San Jose City Council approves protections for mobile home parks

City creates new property class and sets the redevelopment bar “extremely high”

San Jose Approves Protections for Mobile Home Parks

A photo illustration of San Jose Mayor Matt Mahan (Getty)

San Jose, which has more mobile home parks than any city in the state, has made it harder for builders to redevelop them into condominiums, apartments and other uses.

The City Council has unanimously approved additional protections for one of the region’s last bastions of affordable housing — mobile home parks, the San Jose Mercury News reported.

The decision will make it difficult for developers to convert 13 of San Jose’s mobile home parks, now placed in a new land-use category requiring prospective developers to submit a general plan amendment on top of a council vote. 

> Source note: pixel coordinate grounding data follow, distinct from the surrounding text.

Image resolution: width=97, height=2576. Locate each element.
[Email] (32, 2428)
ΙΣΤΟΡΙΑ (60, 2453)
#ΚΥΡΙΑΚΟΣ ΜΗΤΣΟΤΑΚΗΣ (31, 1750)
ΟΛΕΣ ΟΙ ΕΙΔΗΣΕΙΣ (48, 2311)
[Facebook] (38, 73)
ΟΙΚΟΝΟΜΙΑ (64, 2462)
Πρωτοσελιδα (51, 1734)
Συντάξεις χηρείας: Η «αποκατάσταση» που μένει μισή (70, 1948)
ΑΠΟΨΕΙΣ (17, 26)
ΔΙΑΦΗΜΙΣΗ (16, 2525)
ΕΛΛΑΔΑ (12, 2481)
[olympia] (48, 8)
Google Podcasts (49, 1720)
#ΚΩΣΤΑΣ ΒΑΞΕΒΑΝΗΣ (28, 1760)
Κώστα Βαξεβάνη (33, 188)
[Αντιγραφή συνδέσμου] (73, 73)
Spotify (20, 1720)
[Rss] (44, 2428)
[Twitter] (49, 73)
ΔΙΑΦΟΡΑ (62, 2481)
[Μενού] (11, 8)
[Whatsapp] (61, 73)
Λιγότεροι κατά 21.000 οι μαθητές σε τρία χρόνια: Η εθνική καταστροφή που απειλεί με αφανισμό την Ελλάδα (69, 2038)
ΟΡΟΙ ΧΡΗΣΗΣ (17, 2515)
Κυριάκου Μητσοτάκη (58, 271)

The city’s eventual goal is to place nearly all of San Jose’s 60 parks in this category, according to the newspaper.

“I think this is a clear statement of intent from the council that these should remain mobile home parks,” Mayor Matt Mahan said. “And should a developer propose redevelopment, the bar would have to be extremely high.”

Residents in mobile homes have worried for years about bulldozers and builders turning their pads into apartments as the city pushes to add homes during an affordability crisis.

While such homeowners own their homes made offsite, they lease the land they sit on.

Sign Up for the undefined Newsletter

Some 35,000 San Jose residents live in mobile home parks, many of whom are low-income seniors in homes that now cost between $350,000 to $400,000, offering a middle ground between renting and buying a single-family home. 

There are around 11,000 mobile homes in San Jose, more than in any other California city.

Residents at the Winchester Ranch Senior Mobile Home Park had battled developers who sought to convert their community into luxury condominiums. The residents ended up striking a deal guaranteeing them an apartment at the new development.

But when the senior mobile home park was razed in 2021, some seniors found they didn’t  qualify for the replacement housing, according to the San Jose Spotlight.

In 2017, the City Council became the sole decision-making body on any conversions of mobile home parks.

In September of last year, a group led by Kenneth Miller, an Aptos-based real estate investor and founder of two robotics firms, leased the land beneath the Silicon Valley Village Mobile Home Park in South San Jose. A deal ensured it would remain a park, and that 1,600 residents wouldn’t face evictions.